Ergebnisse und Schlussfolgerungen: Bereits 4h nach Polytrauma zeigte sich eine signifikante Erhöhung von FasL und CD95 im Serum der Patienten (ISS 35±3). Diese Erhöhung persisierte, mit abnehmender Tendenz, bis zum Tag 10 nach Polytrauma. C5a und C3a waren ebenfalls zu den frühen Zeitpunkten nach Polytrauma (0-4d) signifikant im Vergleich zu den Probanden erhöht. Die Stimulierung von humanen PMN mit C5a in vitro führte zur Regulierung einer Vielzahl pro- und antiapoptotischer Proteine wie Bcl-2, Bcl-xL, Bax, IAP-1/2, p53, TNF-α etc. Auch eine direkte, 3,7fache Hochregulation von FasL-mRNA in PMN nach C5a Stimulation war zu beobachten. Interessanterweise führte die Aktivierung humaner PMN mit C5a, nicht jedoch mit C3a, nach Induktion mitochondrial vermittelter Apoptose, zu einer Erniedrigung der Caspase-3 Aktivität.

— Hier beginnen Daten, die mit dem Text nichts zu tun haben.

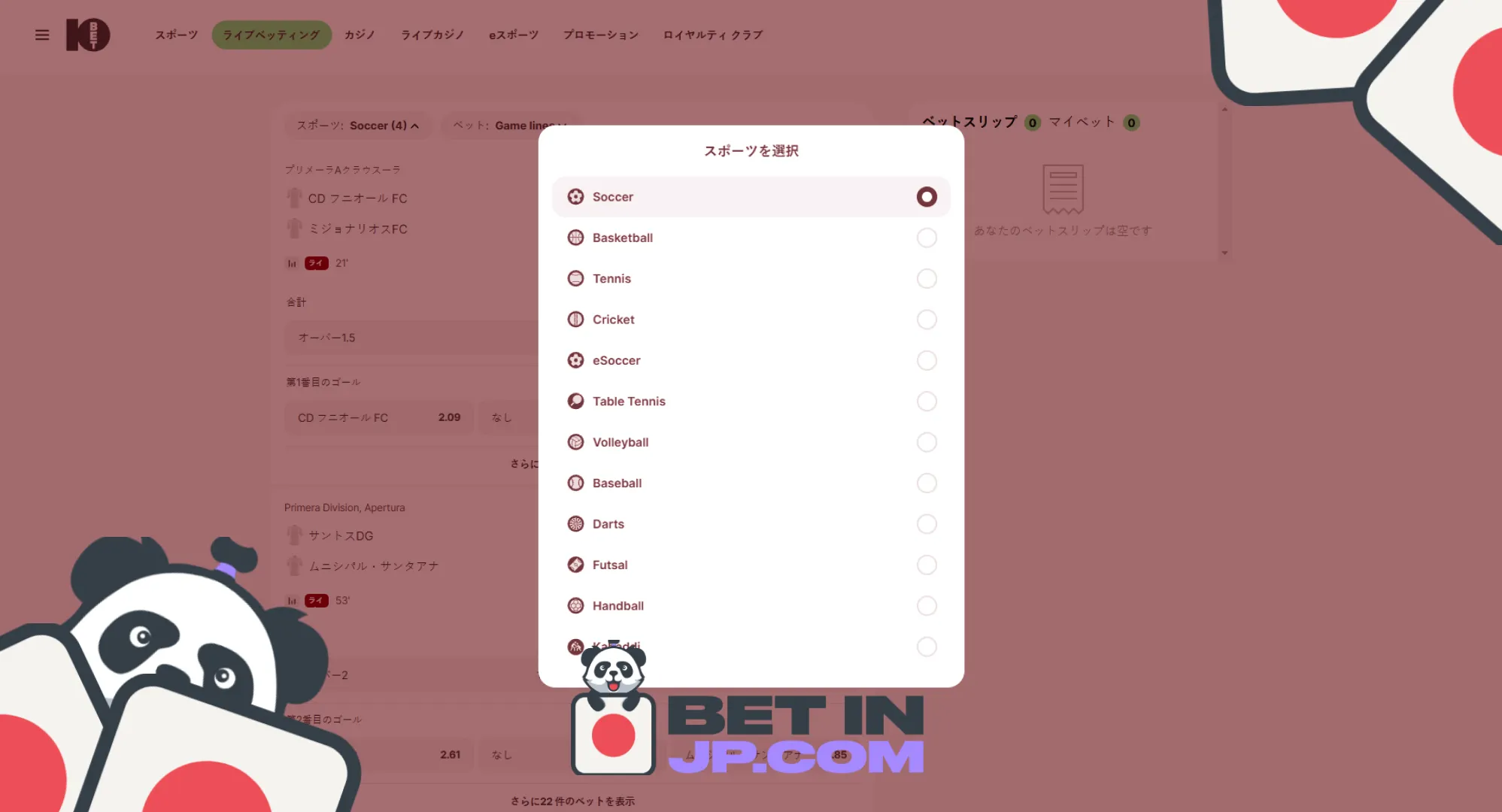Select the Basketball sport icon
The height and width of the screenshot is (812, 1502).
(575, 238)
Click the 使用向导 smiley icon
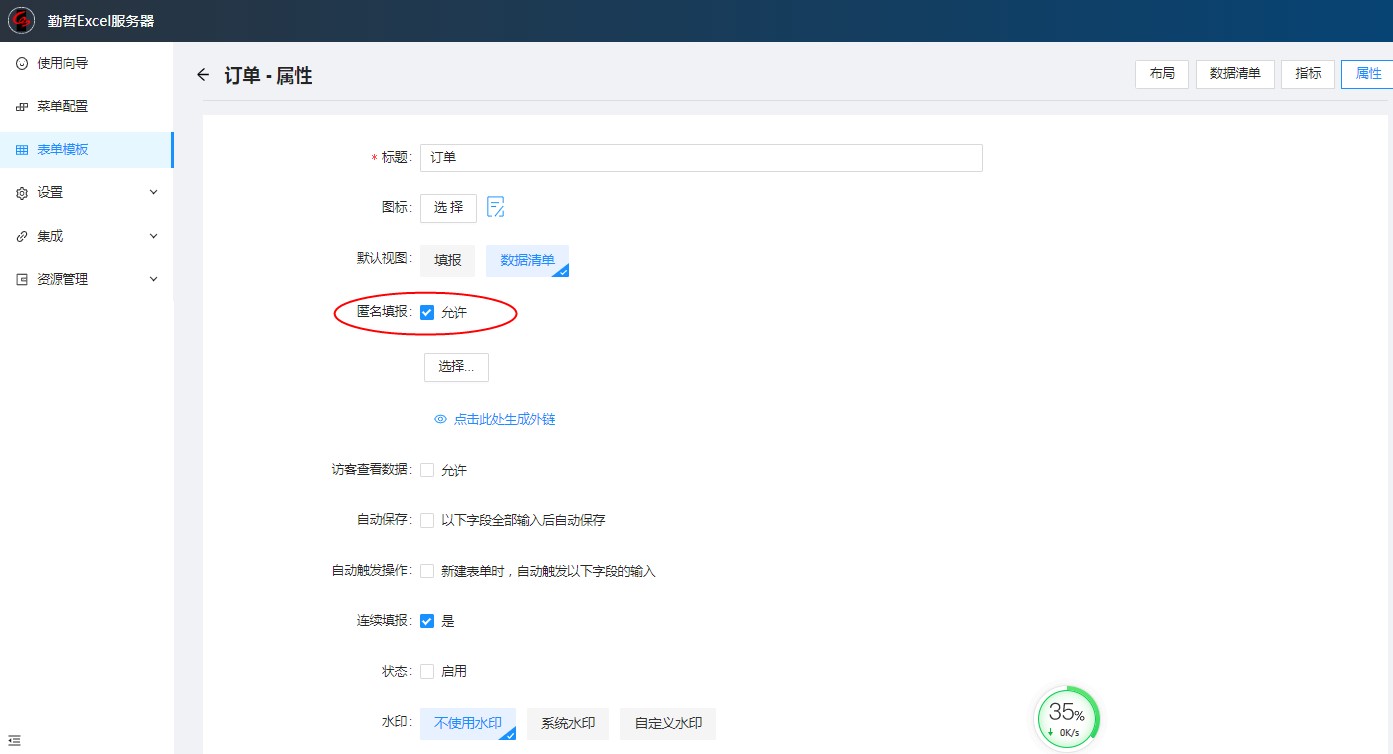Image resolution: width=1393 pixels, height=754 pixels. point(22,63)
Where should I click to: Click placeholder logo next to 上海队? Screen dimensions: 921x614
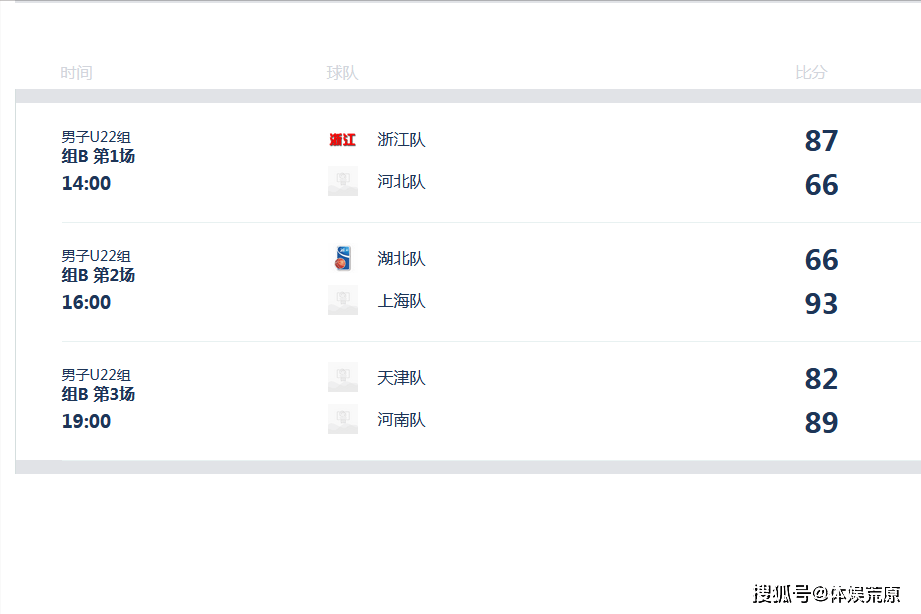(x=342, y=301)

Diese Daten zeigen, dass es bereits früh nach Polytrauma zu einer parallelen Freisetzung von Complement- und apoptosemodulierenden Faktoren kommt. Nach C5a Aktivierung weisen PMN eine Regulation sowohl pro- als auch antiapoptotischer Signaltransduktionsmoleküle auf. Die Aktivierung mit C5a führt spezifisch zum Schutz der PMN vor dem programmierten Zelltod, was gut mit klinischen Daten der posttraumatisch erniedrigten PMN-Apoptoserate korreliert. Somit scheinen Complementfaktoren auch über die Regulation apoptotischer Proteine in PMN an deren posttraumatischer Modulation beteiligt zu sein und schützen diese eventuell so vor den deletären Folgen proapoptotischer Faktoren im Blut von Polytraumapatienten.